Reputation: 723
I'm trying to recode data on loan statuses so that every observation is either Default or Fully Paid. Specifically, I'd like to recode anyone != 'Fully Paid' as 'Default'.
Here are my values:
df.loan_status.unique()
array(['Fully Paid', 'Charged Off', 'Default', 'Late (31-120 days)',
'In Grace Period', 'Late (16-30 days)',
'Does not meet the credit policy. Status:Fully Paid',
'Does not meet the credit policy. Status:Charged Off', 'Issued'], dtype=object)

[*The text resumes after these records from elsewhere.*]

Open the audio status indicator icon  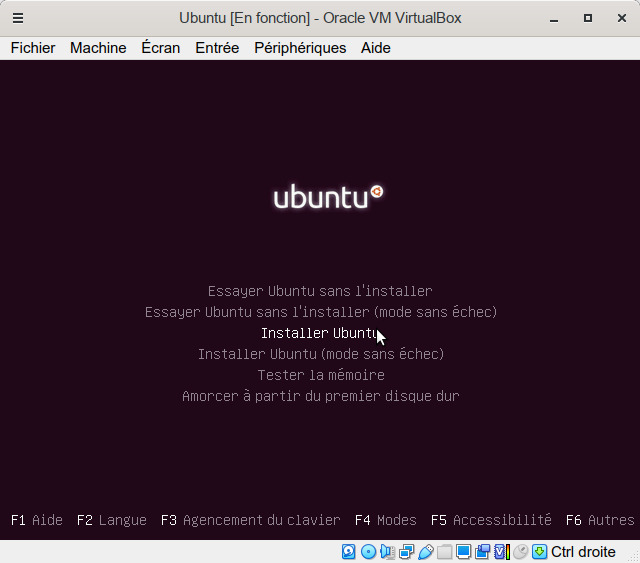pyautogui.click(x=387, y=552)
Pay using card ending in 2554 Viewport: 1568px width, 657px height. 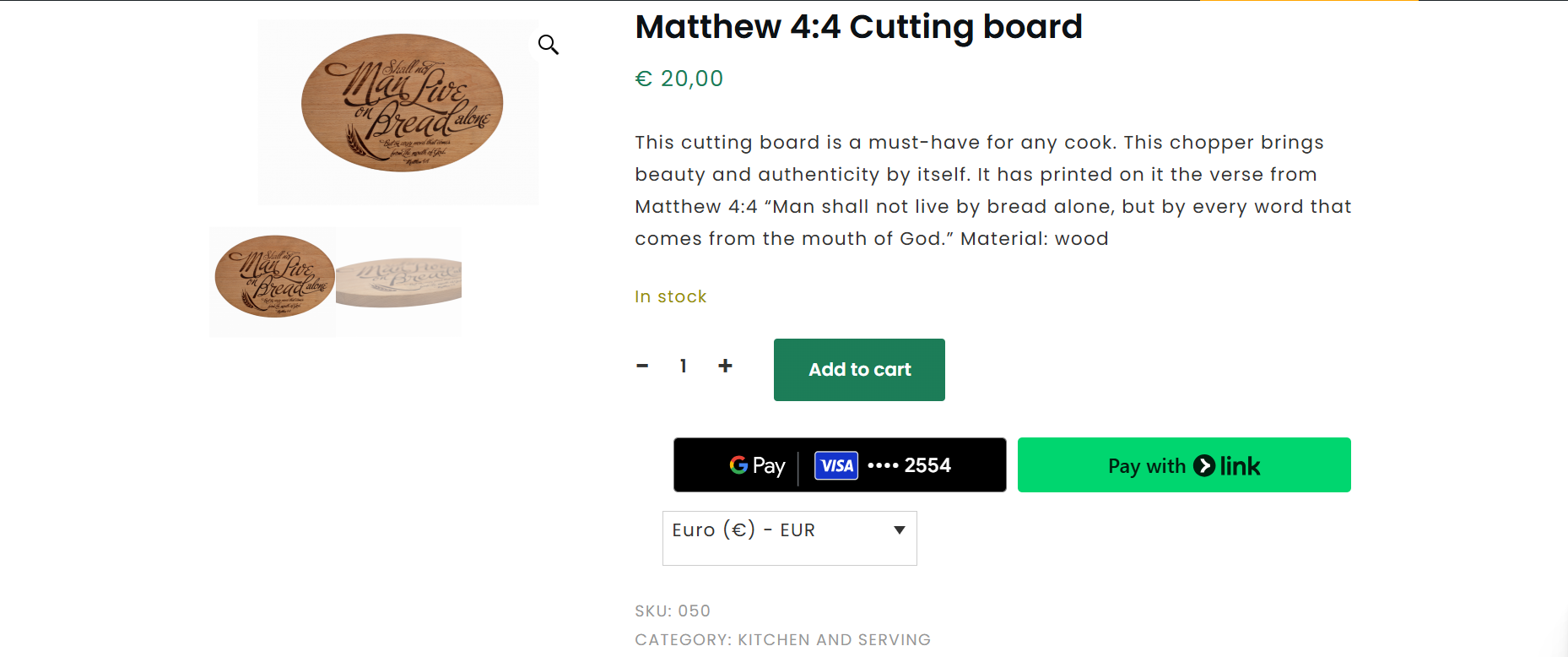tap(840, 465)
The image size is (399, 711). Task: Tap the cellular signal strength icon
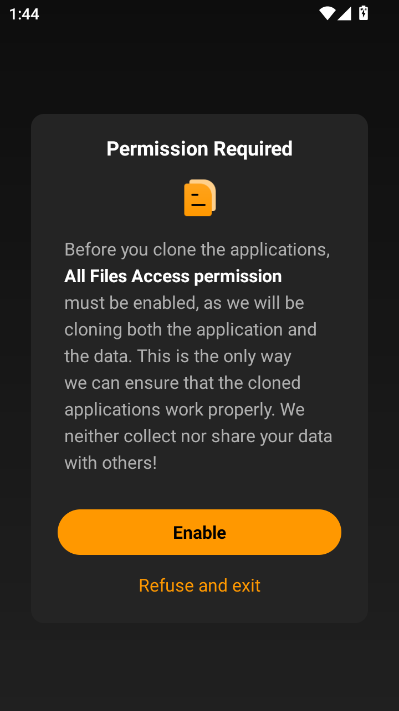[x=345, y=14]
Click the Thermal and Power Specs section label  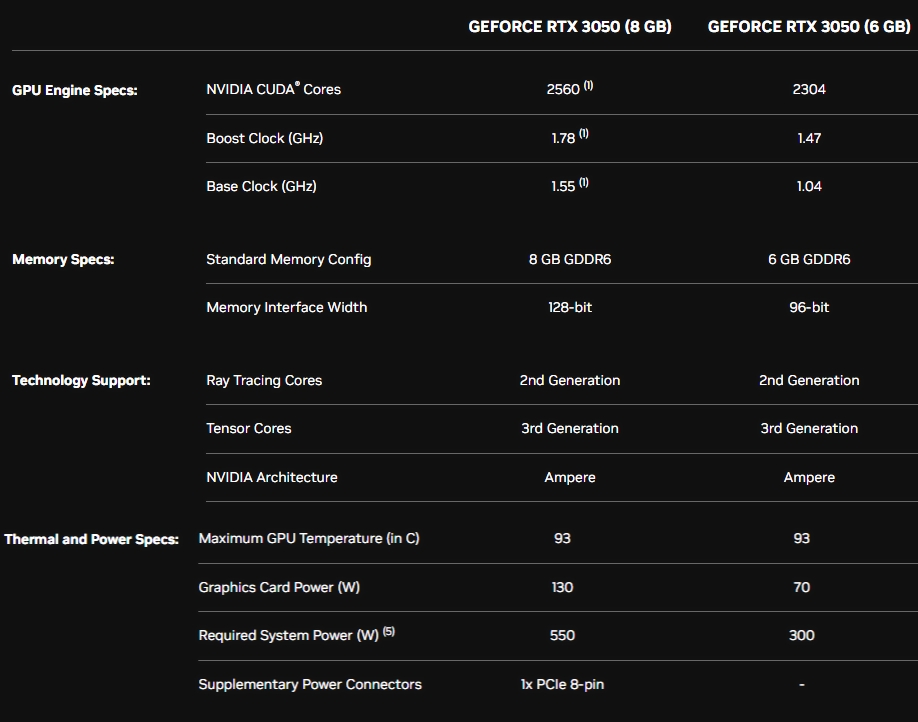(92, 538)
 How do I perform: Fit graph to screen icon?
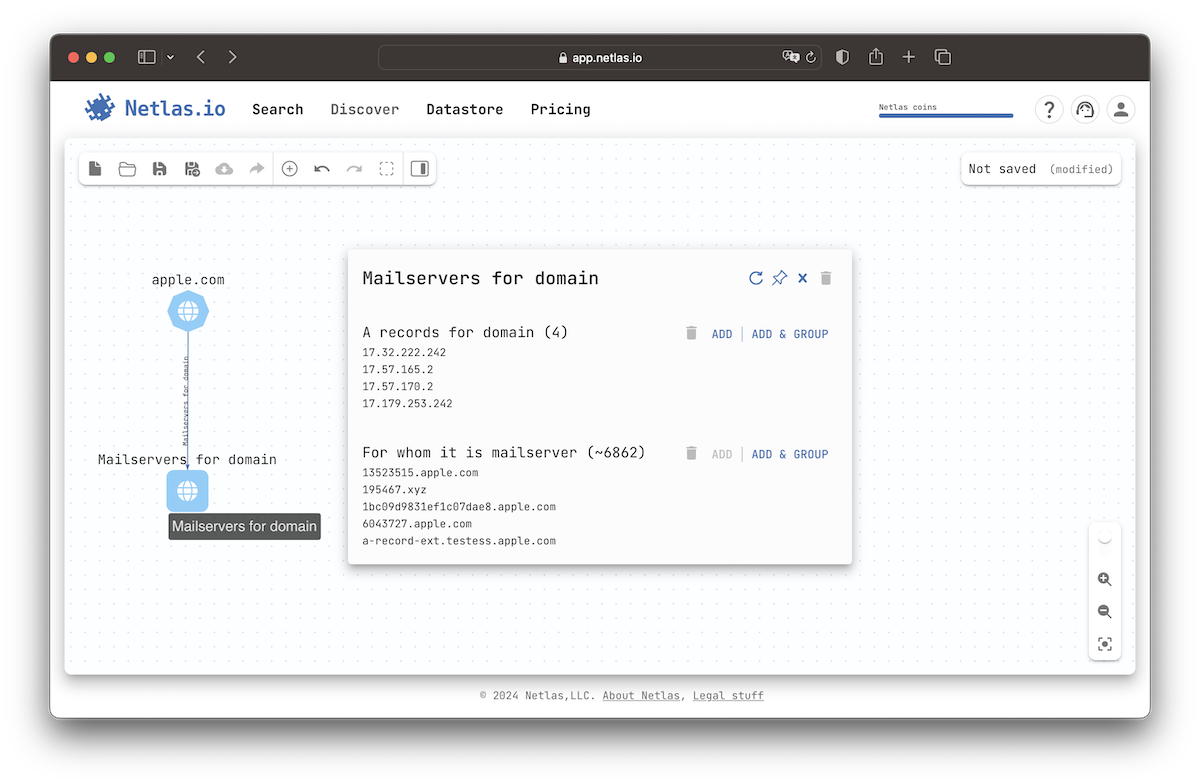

I tried the following code but all observations got recoded as 'Default':
statuses= df['loan_status'].unique()
for status in statuses:
if status!='Fully Paid':
df['loan_status']='Default'
Any advice on how to do this would be greatly appreciated!
Upvotes: 2
Views: 601
Reputation: 294258
I like this approach.
Andras Deak / MaxU; option 1
df.loc[df.loan_status.ne('Fully Paid'), 'loan_status'] = 'Default'
Option 2
pd.Series.where
ls = df.loan_status
df.update(ls.where(ls.eq('Fully Paid'), 'Default'))
Option 3
pd.Series.mask
ls = df.loan_status
df.update(ls.mask(ls.ne('Fully Paid')).fillna('Default'))
Option 4
numpy.where
ls = df.loan_status.values
paid, dflt = 'Fully Paid', 'Default'
df.loc[:, 'loan_status'] = np.where(ls == paid, paid, dflt)
Upvotes: 1